*Brief*
Scan the records and identify every line in which the string "agent" occurs, then return those lines.

*Data provided*
= Beginning of Section =

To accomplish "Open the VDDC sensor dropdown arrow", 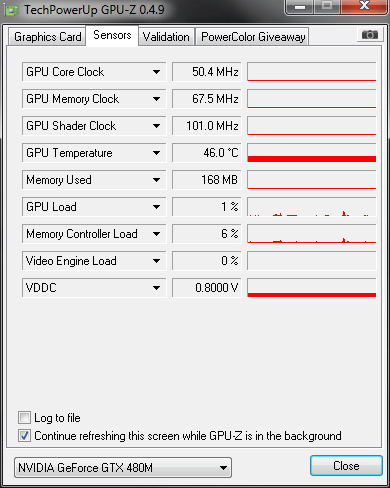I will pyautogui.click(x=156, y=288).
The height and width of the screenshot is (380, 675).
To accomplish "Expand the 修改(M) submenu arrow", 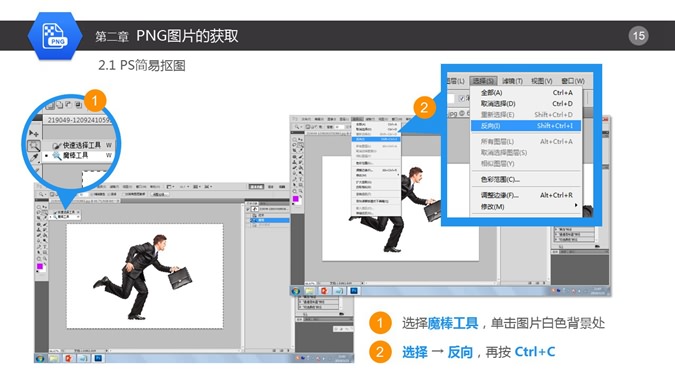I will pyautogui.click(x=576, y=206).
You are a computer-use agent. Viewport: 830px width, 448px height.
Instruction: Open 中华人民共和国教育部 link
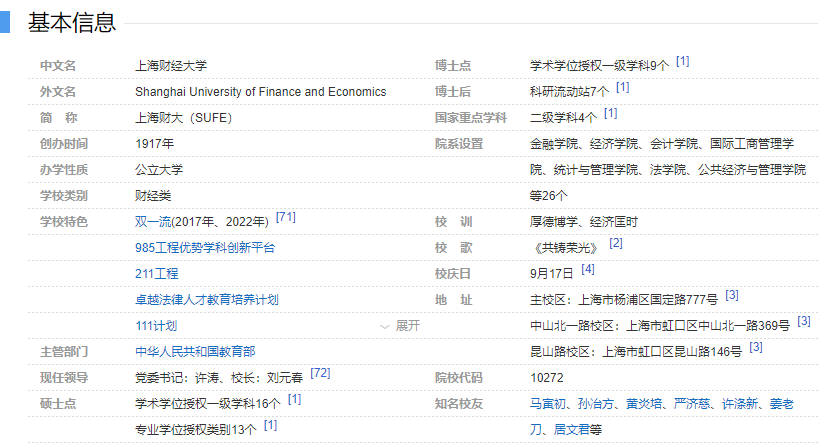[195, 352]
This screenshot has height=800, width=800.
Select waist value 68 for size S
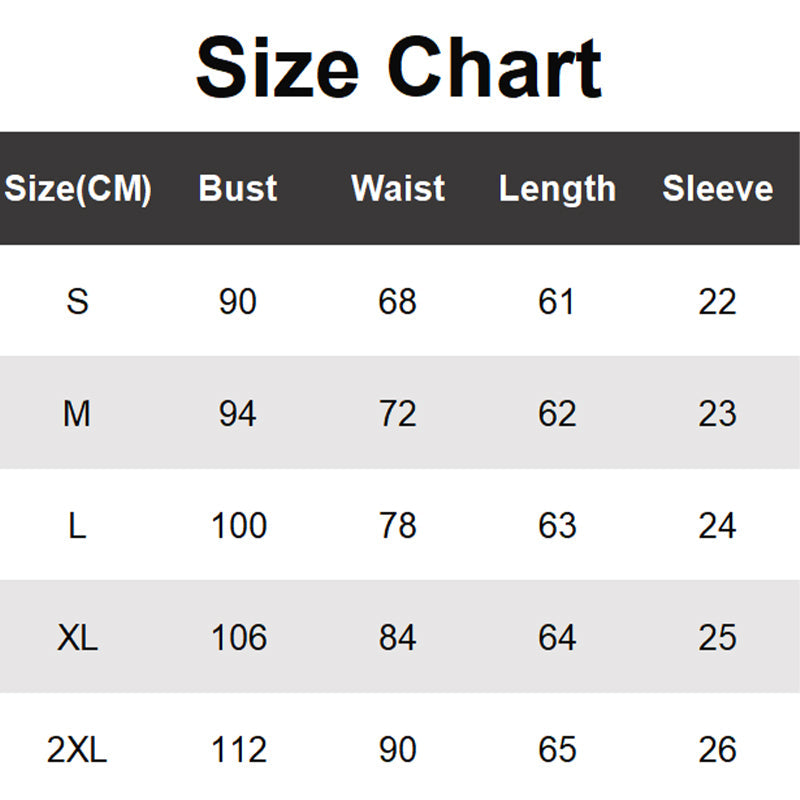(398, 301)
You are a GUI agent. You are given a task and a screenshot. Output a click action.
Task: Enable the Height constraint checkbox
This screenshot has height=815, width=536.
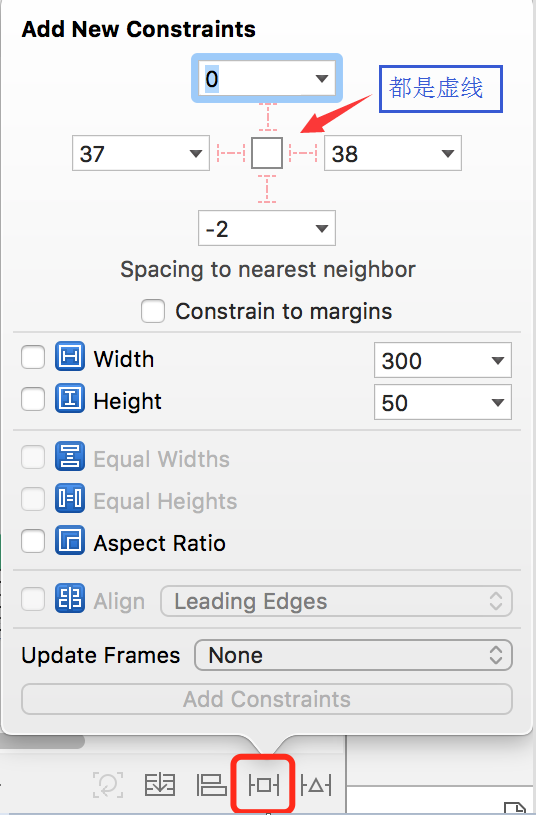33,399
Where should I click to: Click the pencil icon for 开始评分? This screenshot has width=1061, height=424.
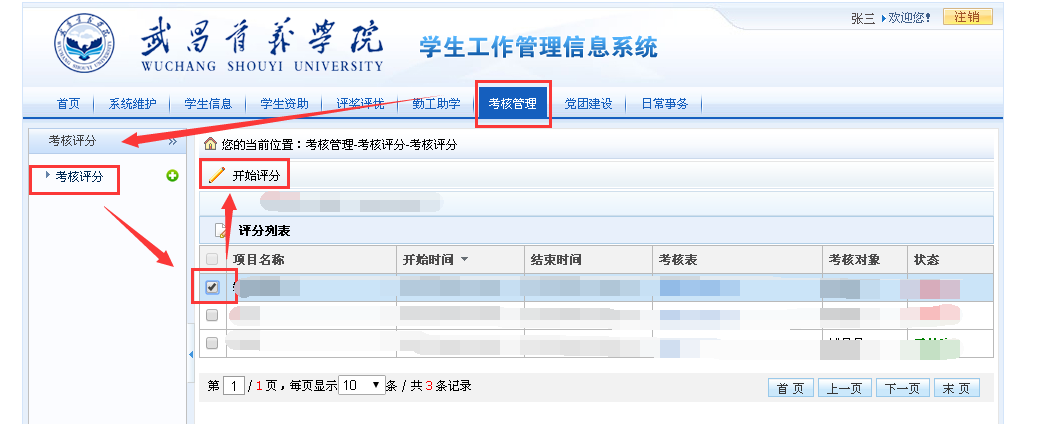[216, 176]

= End of Section =
= Beginning of Section =

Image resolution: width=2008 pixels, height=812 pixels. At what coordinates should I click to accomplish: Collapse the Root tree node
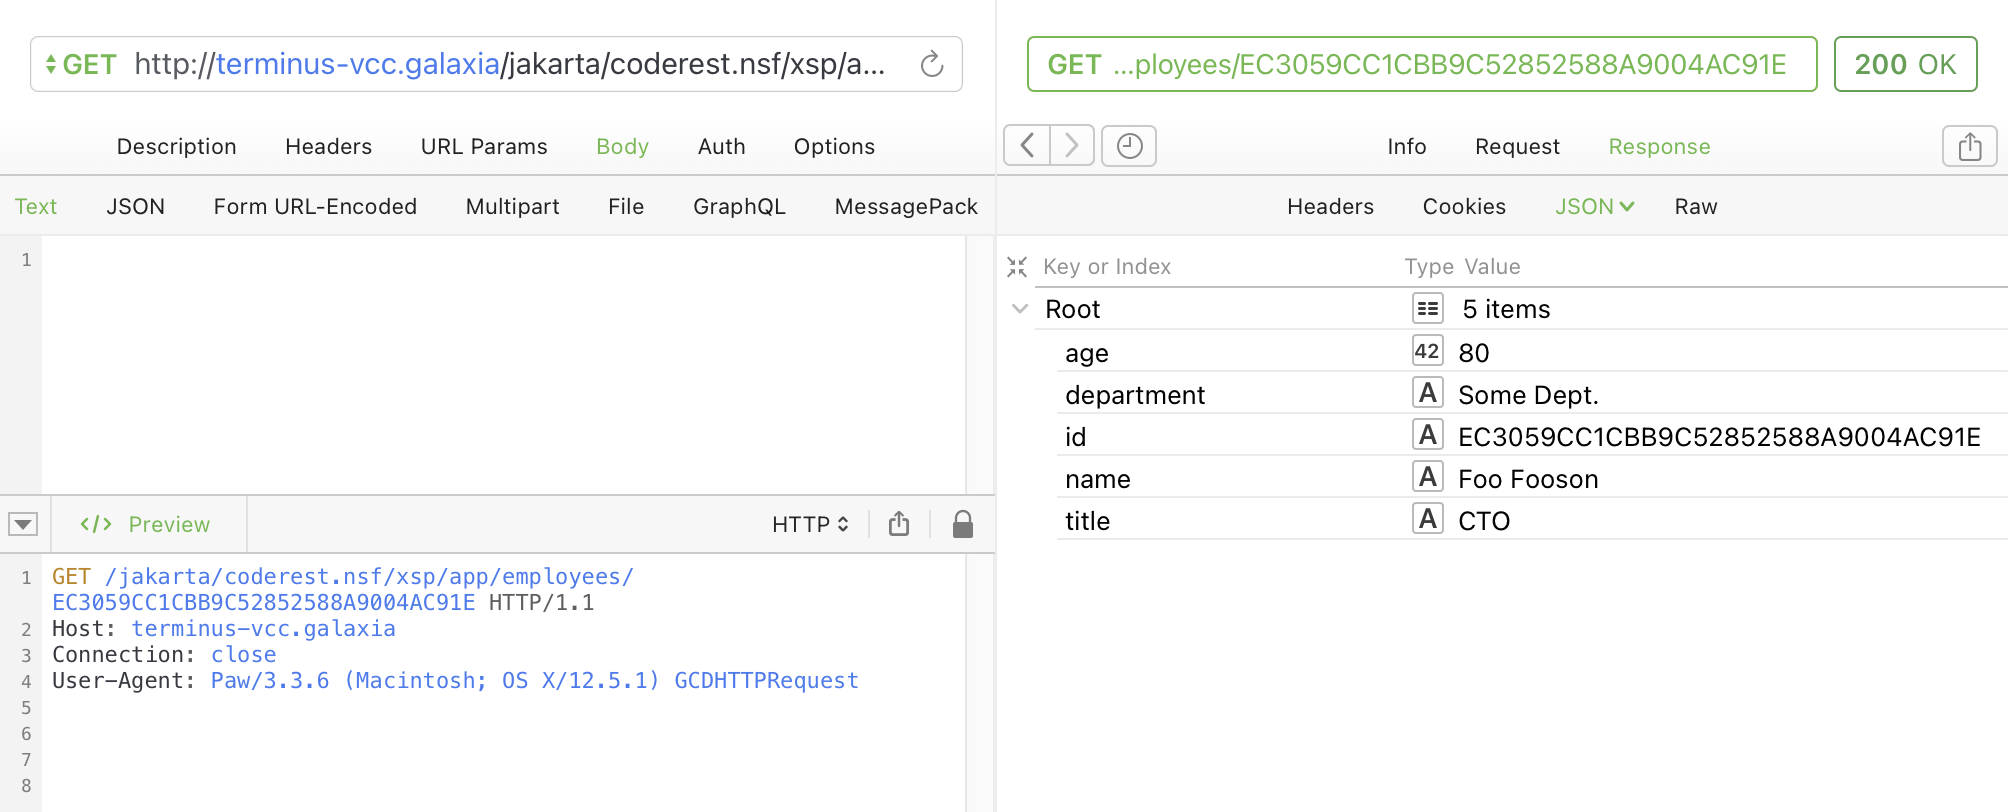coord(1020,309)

= End of Section =

*Answer to this problem*
You are a computer-use agent. Viewport: 830px width, 448px height.
You are a GUI agent. You are given a task and a screenshot. Output a click action.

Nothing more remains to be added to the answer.